Tuesday, December 9, 2008

The 12 days of Christmas

The 12 days of Christmas

http://www.bbc.co.uk/religion/religions/christianity/christmas/carols_3.shtml

I thought that this was fascinating and had to post it. I don't know if it is true. So pleas don't take it as Gospel truth. It's fascinating all the same.

The Twelve Days of Christmas

The Twelve Days of Christmas is different from other Christmas carols, because it doesn't seem to have a religious theme and it doesn't deal with the Nativity.

Origin

The most likely origin of the carol is in a memory game played on Twelfth Night many years ago.

The players would sing a verse in turn and each player would add a new gift when it came to their own verse - the catch was that they had to remember the all the earlier gifts as they sang their way through the list of presents. Anyone who forgot a gift would have to pay a forfeit to entertain everyone else.

That's the story given by The New Oxford Book of Carols, which records that the version we sing nowadays was printed in 1864, although other versions appeared earlier.

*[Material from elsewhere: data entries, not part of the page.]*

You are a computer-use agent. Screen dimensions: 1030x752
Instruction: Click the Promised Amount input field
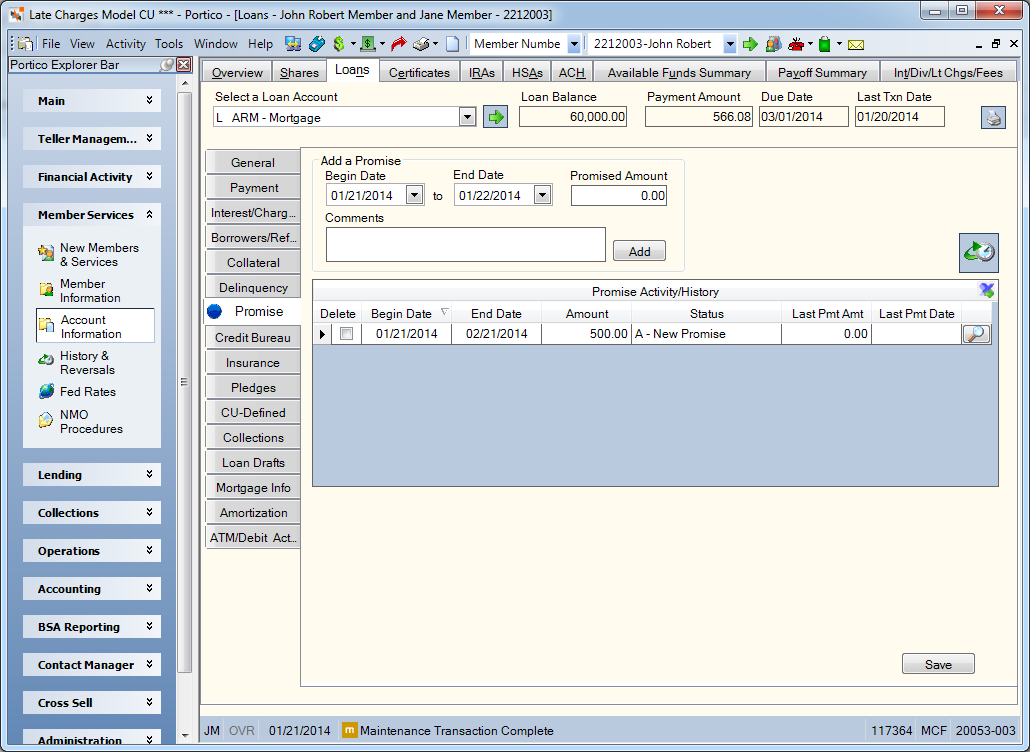tap(619, 196)
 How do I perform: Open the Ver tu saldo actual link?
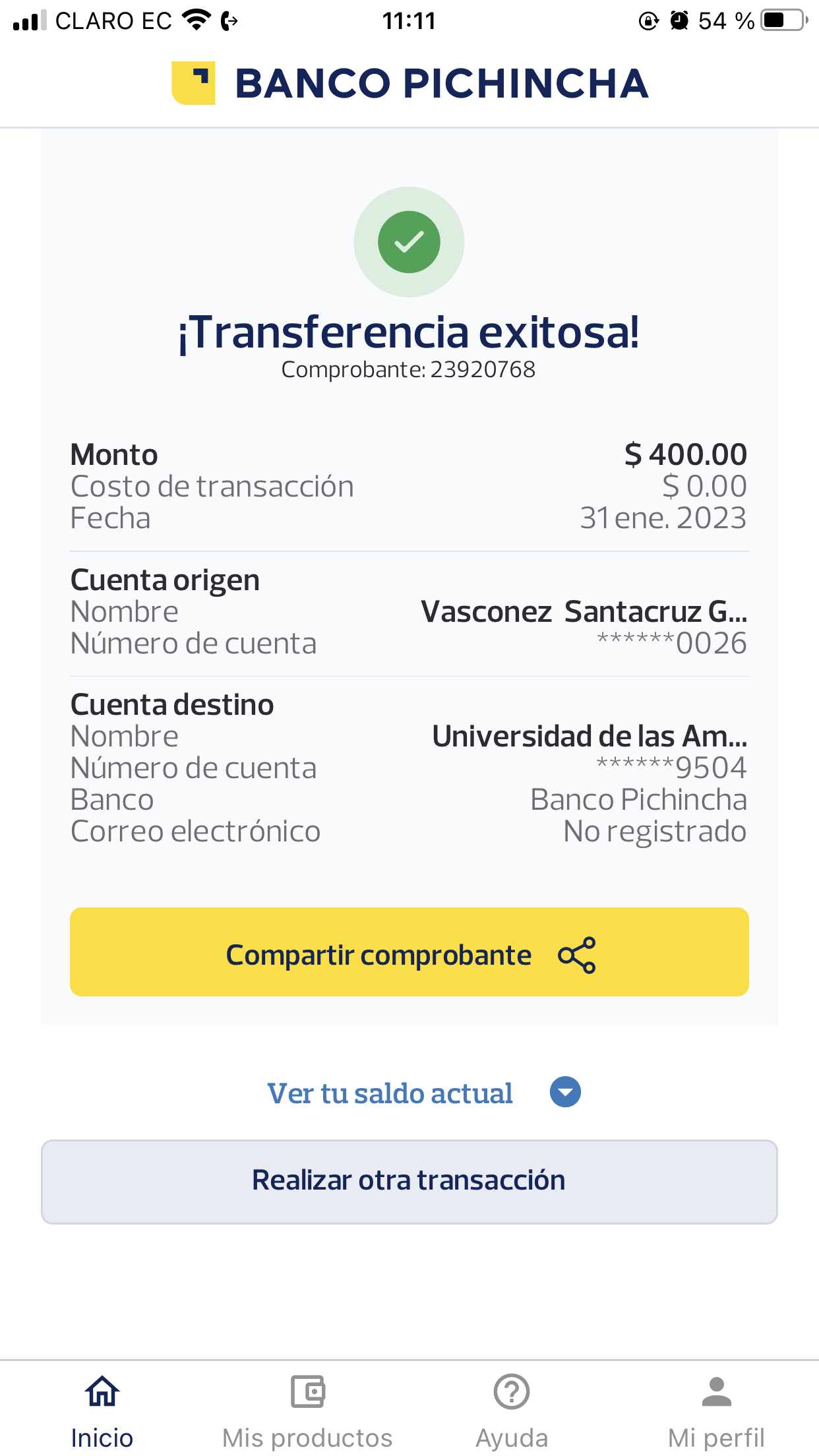click(390, 1093)
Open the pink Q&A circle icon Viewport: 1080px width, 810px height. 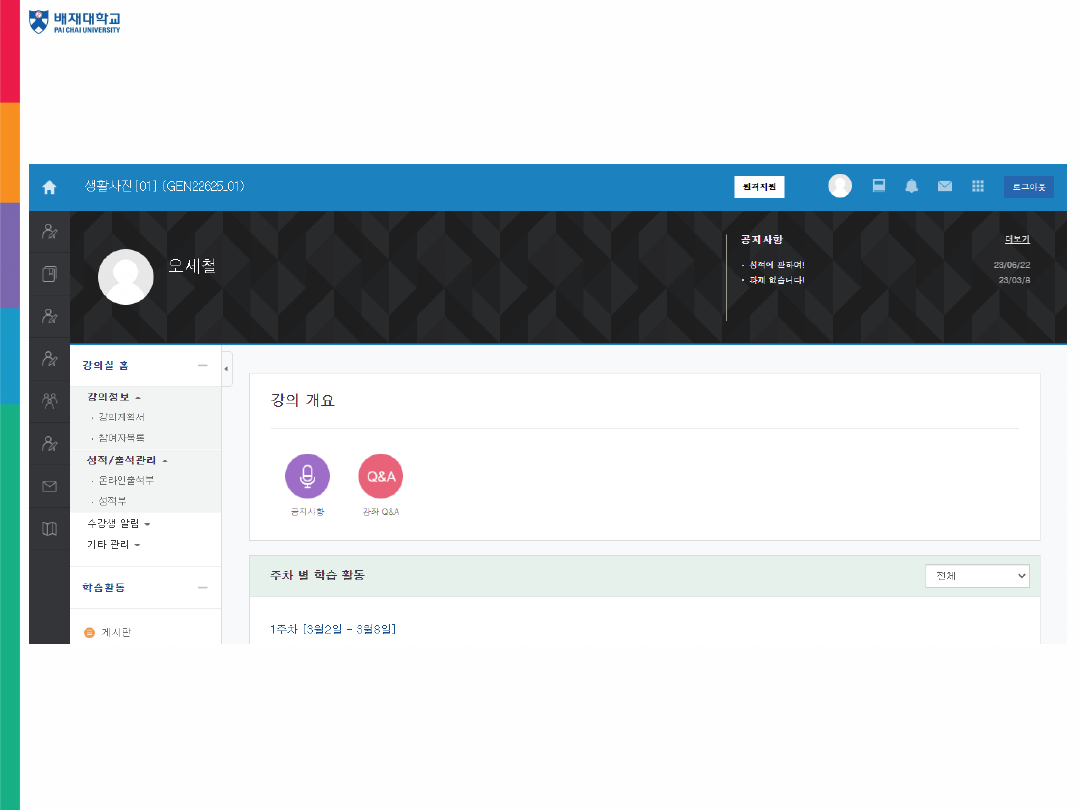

The book goes on to point out that some people have tried to find religious images in this carol - suggesting, for example, that the partridge is a symbol of the devil. There's also a folk belief that if a girl walks backwards towards a pear tree and then round it three times she will see an image of the man she's going to marry.

But there's another story about this carol that gives it much greater religious significance. It's most unlikely to be true, but it illustrates the way in which a popular song can be reworked as a hymn or carol.

The legend

This 'urban legend' says that the song was written at a time when Roman Catholic worship was illegal in England and Catholics had to find covert ways of communicating their faith.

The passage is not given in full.